TEXTO CITADO:
‘Tempestades de acero’ y ‘La emboscadura’, de Ernst Jünger, guiado por el concepto de ‘Kameradschafto’.

Ernst Jünger contra el totalitarismo

Andreas Kurz

Ernst Jünger falleció en 1998, un mes antes de cumplir 103 años. No quiero acordarme de una de las figuras más prominentes y controvertidos de la literatura y el pensamiento alemanes del siglo XX, sino contestar una pregunta ingenua: ¿por qué Jünger escribió In Stahlgewittern (Tempestades de acero)? La respuesta será más ingenua que la pregunta.

John Keegan cerró su canónico The First World War (1998) con una pregunta similar: ¿por qué los soldados y oficiales seguían luchando cuando ya no podía haber dudas sobre el carácter antiheroico de la guerra? Las trincheras en el oeste, las batallas masivas en el este y eventos aislados como Galípoli en febrero de 1915, habían dejado claro que se trataba de una carnicería sin par, una carnicería a secas sin la pretensión de constituir una metáfora. Los soldados eran material, bestias preparadas para ser sacrificadas en rastros gigantescos. Sus muertes eran casualties, un término que hoy puede traducirse como “víctimas”, pero que en realidad implica una “casualidad” o un “accidente”, inesperados y trágicos, pero no muerte o mutilación en el campo de batalla; en todo caso un eufemismo atroz. Un soldado no va a la guerra para sufrir un accidente letal, afirma Keegan, ¿por qué no se rebela y deja de ser soldado? El historiador británico, convencido de los valores conservadores del ejército, insinúa una respuesta en la que poco cree: la Kameradschaft mantiene la guerra y conduce a cientos de miles de reses cegadas al matadero. Kameradschaft es “compañerismo” o “camaradería”, es más que amistad y más que familia; la que, en el caso de Jünger, de todos modos poco importaba. El espíritu de camaradería impulsó la redacción de Tempestades de acero y subyace incluso en las ideas antitotalitarias que el alemán empezó a formular frente al crecimiento del nacionalsocialismo, el fascismo y el estalinismo.

Al inicio de la primera guerra mundial Jünger tenía diecinueve años. Sin embargo, ya era un soldado experto: un año antes, en 1913, había huido de su hogar para buscar la aventura militar en la Legión Extranjera francesa. Cuando las hostilidades entre Alemania y Francia estallan, Jünger se enlista inmediatamente en el ejército del Káiser. Sabe, sin duda, que tendrá que luchar contra sus compañeros de armas de 1913. No creo que el joven soldado dejara de percibir a sus ahora enemigos como camaradas. El compañerismo es una forma de unión supranacional, las trincheras del oeste no están ocupadas por enemigos (tampoco por amigos), sino por camaradas que las arbitrariedades de la historia y de los gobernantes pudieron separar. Cuando llega la orden “de arriba”, de ataque o defensa, de avance o retirada, estos camaradas se convierten en ingleses, alemanes, franceses, rusos que tienen la obligación de odiarse y matarse mutuamente. No reciben órdenes estratégicas o de combate, reciben órdenes de odio.

EXTRACTO DE DATOS:
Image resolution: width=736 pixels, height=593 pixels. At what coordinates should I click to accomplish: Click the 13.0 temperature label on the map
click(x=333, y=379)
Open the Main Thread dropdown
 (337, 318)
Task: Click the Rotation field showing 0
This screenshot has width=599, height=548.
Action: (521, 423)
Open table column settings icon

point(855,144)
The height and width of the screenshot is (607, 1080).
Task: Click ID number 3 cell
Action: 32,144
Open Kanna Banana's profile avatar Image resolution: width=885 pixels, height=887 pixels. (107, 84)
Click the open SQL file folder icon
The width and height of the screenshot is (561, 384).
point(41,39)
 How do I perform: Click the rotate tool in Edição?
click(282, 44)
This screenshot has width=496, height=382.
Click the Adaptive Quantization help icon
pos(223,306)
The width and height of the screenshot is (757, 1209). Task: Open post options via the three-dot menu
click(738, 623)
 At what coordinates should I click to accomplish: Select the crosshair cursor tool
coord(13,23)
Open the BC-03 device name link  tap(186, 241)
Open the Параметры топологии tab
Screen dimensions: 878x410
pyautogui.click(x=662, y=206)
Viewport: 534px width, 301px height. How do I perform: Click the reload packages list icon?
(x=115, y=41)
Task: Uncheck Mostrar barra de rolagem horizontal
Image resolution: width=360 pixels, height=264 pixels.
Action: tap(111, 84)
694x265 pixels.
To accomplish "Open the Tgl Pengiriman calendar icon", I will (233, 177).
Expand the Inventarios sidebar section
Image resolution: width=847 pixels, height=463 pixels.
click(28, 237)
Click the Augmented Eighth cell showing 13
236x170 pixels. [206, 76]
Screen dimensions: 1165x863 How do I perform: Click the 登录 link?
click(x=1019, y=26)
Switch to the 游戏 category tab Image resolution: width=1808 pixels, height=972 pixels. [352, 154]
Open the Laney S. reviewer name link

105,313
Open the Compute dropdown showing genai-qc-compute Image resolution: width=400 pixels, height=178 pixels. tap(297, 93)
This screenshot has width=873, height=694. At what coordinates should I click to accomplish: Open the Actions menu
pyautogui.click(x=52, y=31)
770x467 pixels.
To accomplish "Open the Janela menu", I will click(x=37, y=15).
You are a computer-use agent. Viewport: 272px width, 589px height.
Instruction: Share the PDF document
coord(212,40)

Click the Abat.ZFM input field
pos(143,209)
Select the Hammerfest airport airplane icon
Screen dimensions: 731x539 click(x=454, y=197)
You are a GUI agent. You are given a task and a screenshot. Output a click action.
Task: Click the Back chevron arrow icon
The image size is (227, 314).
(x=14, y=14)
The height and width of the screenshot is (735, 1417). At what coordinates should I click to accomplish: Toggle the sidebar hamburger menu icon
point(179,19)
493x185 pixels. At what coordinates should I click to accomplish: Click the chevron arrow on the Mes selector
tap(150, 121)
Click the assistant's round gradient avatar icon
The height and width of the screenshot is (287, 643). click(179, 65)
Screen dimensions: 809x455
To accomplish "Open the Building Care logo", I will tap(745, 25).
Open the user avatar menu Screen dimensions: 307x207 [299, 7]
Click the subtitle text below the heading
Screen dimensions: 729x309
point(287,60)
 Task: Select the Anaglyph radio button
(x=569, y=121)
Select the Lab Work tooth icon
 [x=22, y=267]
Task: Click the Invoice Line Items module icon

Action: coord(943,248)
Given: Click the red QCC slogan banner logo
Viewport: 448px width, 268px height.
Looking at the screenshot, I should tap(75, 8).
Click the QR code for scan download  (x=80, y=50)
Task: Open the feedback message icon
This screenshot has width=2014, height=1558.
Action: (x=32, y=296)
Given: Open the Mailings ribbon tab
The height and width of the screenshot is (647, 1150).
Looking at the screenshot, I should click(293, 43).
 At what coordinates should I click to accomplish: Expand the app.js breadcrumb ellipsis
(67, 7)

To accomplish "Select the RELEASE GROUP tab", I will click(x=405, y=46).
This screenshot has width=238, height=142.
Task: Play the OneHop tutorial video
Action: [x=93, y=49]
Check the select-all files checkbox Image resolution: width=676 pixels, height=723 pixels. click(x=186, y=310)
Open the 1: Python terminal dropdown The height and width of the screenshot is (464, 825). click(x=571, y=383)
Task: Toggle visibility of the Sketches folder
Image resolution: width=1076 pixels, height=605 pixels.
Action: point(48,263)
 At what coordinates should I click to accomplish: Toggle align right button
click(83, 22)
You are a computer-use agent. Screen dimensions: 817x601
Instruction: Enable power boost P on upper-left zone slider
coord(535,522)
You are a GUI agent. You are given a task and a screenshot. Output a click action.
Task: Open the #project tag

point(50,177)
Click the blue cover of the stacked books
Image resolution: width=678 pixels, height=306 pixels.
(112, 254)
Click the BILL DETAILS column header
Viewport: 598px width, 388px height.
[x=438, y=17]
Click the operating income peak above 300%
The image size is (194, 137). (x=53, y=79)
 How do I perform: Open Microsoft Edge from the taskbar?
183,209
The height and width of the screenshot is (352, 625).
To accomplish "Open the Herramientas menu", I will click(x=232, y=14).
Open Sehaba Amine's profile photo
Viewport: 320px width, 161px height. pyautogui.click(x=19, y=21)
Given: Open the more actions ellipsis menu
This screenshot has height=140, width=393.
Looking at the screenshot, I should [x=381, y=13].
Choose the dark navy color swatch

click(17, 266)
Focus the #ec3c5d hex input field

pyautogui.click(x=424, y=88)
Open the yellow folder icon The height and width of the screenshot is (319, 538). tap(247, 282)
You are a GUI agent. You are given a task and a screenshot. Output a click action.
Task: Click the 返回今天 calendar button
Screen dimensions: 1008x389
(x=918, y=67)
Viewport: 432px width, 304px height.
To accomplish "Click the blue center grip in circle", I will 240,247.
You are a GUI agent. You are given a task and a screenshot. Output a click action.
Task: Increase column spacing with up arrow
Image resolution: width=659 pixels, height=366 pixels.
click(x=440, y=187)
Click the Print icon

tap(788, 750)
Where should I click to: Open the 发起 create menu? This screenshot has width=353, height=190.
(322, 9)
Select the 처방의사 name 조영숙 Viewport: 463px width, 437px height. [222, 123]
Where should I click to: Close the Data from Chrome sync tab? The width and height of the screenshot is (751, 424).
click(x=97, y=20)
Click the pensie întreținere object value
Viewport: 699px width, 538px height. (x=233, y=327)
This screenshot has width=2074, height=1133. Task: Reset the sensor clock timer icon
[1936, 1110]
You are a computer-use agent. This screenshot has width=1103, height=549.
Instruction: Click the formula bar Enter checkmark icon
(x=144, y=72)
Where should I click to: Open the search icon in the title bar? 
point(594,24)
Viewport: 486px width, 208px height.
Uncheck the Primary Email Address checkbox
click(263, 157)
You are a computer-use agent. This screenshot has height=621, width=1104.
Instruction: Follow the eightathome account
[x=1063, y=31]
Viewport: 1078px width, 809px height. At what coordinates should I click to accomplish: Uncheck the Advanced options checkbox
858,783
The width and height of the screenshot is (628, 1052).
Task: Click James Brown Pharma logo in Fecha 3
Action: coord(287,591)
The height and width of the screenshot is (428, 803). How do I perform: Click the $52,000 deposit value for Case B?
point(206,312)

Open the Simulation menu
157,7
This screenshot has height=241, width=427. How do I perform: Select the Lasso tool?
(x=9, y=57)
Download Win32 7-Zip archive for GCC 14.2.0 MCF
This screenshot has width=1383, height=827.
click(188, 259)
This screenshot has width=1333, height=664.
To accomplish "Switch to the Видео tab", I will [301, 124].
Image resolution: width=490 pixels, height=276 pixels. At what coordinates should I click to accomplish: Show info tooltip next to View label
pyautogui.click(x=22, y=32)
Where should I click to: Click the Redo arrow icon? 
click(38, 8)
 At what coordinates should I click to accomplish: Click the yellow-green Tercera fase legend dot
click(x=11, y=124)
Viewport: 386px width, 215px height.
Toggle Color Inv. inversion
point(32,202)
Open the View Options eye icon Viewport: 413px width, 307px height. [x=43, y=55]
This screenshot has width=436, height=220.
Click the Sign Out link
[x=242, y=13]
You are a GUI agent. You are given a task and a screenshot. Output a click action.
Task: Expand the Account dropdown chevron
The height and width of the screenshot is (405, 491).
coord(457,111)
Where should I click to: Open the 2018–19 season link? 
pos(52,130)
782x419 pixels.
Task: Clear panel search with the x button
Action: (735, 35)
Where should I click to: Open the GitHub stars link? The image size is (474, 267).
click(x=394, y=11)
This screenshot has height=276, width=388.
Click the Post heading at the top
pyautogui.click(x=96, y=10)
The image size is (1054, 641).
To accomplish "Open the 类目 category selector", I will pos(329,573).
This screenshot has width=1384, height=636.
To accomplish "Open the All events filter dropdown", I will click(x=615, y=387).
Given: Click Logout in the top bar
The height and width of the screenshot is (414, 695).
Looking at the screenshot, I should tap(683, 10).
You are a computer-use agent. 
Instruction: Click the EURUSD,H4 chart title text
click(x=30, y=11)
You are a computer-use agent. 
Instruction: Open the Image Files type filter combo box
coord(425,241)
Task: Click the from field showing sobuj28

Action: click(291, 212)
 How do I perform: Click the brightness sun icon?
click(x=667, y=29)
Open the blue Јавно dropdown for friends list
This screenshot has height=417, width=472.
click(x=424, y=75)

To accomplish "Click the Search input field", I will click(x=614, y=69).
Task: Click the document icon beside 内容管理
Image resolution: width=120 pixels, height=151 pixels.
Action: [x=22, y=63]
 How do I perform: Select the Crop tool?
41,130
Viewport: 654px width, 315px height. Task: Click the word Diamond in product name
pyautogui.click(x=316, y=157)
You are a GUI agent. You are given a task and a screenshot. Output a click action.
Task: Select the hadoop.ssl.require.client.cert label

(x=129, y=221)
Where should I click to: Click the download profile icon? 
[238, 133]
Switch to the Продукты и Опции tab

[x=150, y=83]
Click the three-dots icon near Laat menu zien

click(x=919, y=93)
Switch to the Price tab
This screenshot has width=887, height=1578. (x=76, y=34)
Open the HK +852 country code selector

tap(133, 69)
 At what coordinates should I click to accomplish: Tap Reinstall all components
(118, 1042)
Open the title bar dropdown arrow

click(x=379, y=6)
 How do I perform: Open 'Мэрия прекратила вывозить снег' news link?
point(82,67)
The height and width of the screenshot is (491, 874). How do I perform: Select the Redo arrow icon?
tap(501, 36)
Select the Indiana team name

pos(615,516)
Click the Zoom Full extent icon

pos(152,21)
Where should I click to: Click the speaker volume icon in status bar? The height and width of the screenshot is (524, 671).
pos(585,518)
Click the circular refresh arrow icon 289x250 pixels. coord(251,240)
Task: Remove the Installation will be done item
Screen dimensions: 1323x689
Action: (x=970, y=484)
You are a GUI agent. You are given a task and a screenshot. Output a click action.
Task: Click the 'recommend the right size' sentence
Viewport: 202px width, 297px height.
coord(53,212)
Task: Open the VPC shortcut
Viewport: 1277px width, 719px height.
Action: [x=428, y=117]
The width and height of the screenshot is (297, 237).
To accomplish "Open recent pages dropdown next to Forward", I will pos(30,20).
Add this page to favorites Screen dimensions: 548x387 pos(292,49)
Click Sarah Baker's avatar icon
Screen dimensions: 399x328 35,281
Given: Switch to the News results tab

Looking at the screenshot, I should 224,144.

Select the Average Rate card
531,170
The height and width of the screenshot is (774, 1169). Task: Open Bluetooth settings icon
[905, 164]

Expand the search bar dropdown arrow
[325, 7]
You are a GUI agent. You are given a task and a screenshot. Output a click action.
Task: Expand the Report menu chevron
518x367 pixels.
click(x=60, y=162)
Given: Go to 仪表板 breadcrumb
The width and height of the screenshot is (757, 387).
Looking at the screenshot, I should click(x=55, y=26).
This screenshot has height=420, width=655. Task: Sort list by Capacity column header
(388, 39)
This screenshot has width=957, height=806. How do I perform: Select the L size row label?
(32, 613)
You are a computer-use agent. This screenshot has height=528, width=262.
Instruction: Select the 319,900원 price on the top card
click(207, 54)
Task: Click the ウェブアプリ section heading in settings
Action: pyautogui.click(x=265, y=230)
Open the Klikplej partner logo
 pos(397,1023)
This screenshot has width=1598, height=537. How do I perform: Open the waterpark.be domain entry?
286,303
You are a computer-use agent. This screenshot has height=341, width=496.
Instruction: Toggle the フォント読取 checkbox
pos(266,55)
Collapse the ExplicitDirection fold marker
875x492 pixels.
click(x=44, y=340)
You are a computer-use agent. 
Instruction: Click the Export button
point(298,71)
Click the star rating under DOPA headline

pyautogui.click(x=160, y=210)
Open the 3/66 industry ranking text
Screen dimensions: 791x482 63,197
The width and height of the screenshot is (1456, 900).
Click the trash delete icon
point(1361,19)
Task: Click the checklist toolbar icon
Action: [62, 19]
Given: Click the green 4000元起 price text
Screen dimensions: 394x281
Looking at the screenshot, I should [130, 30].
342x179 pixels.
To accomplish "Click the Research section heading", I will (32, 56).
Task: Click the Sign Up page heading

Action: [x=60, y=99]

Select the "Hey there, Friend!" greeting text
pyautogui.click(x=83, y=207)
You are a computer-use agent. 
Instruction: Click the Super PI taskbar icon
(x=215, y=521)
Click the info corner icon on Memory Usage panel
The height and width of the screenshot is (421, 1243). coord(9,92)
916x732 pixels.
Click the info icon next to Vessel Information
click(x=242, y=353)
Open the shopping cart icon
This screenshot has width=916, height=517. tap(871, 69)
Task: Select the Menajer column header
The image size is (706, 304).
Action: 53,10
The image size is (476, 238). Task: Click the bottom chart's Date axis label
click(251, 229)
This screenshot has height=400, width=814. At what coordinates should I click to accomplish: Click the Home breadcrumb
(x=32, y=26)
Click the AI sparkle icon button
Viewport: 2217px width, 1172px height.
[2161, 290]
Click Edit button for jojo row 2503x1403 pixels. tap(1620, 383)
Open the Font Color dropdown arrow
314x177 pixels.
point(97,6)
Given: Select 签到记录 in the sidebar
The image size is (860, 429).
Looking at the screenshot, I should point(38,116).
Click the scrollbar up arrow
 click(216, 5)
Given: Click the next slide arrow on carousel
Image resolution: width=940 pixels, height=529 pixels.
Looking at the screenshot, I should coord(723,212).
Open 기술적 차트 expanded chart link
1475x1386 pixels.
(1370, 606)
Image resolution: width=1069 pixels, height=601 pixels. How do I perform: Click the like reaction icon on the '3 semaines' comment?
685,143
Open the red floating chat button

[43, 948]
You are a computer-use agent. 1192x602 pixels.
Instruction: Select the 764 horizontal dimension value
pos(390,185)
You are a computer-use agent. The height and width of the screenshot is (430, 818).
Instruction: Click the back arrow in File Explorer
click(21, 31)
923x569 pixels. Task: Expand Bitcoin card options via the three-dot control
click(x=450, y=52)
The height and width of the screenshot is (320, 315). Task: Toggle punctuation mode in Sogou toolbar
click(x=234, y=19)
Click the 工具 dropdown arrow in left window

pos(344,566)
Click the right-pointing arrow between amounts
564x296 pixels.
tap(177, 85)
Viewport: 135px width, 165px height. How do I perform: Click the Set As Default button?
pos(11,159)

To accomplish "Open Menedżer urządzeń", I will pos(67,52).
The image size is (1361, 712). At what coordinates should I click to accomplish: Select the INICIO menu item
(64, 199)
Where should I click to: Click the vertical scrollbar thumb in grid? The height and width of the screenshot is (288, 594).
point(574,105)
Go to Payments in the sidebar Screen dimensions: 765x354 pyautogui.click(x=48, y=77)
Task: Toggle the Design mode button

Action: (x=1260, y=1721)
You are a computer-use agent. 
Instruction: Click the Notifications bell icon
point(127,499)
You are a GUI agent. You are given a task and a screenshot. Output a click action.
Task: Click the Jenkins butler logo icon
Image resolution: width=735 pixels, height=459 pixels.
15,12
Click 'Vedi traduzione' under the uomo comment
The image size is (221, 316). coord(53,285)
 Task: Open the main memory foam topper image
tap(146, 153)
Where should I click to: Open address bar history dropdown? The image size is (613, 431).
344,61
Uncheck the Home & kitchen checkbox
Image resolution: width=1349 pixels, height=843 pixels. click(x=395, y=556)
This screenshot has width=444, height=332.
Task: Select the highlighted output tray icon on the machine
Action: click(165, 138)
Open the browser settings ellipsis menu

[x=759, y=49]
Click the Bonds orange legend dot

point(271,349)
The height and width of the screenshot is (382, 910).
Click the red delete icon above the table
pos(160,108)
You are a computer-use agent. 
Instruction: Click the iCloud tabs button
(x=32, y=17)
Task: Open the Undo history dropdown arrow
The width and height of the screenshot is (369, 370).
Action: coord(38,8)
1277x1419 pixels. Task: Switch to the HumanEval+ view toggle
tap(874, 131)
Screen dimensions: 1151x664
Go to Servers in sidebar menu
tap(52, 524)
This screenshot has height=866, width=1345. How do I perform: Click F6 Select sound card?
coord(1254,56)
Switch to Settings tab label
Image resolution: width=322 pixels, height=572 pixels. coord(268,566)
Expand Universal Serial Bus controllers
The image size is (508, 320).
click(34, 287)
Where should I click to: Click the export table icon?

TRABAJO SOLICITADO:
(a) Según el texto citado, ¿en qué año huyó Jünger de su hogar para buscar la aventura militar en la Legión Extranjera francesa?
(b) Copia del texto citado el fragmento entre "Ernst Jünger falleció" y "que la pregunta.", ambos incluidos.

CONJUNTO DE RESPUESTAS:
(a) En 1913.

(b)
Ernst Jünger falleció en 1998, un mes antes de cumplir 103 años. No quiero acordarme de una de las figuras más prominentes y controvertidos de la literatura y el pensamiento alemanes del siglo XX, sino contestar una pregunta ingenua: ¿por qué Jünger escribió In Stahlgewittern (Tempestades de acero)? La respuesta será más ingenua que la pregunta.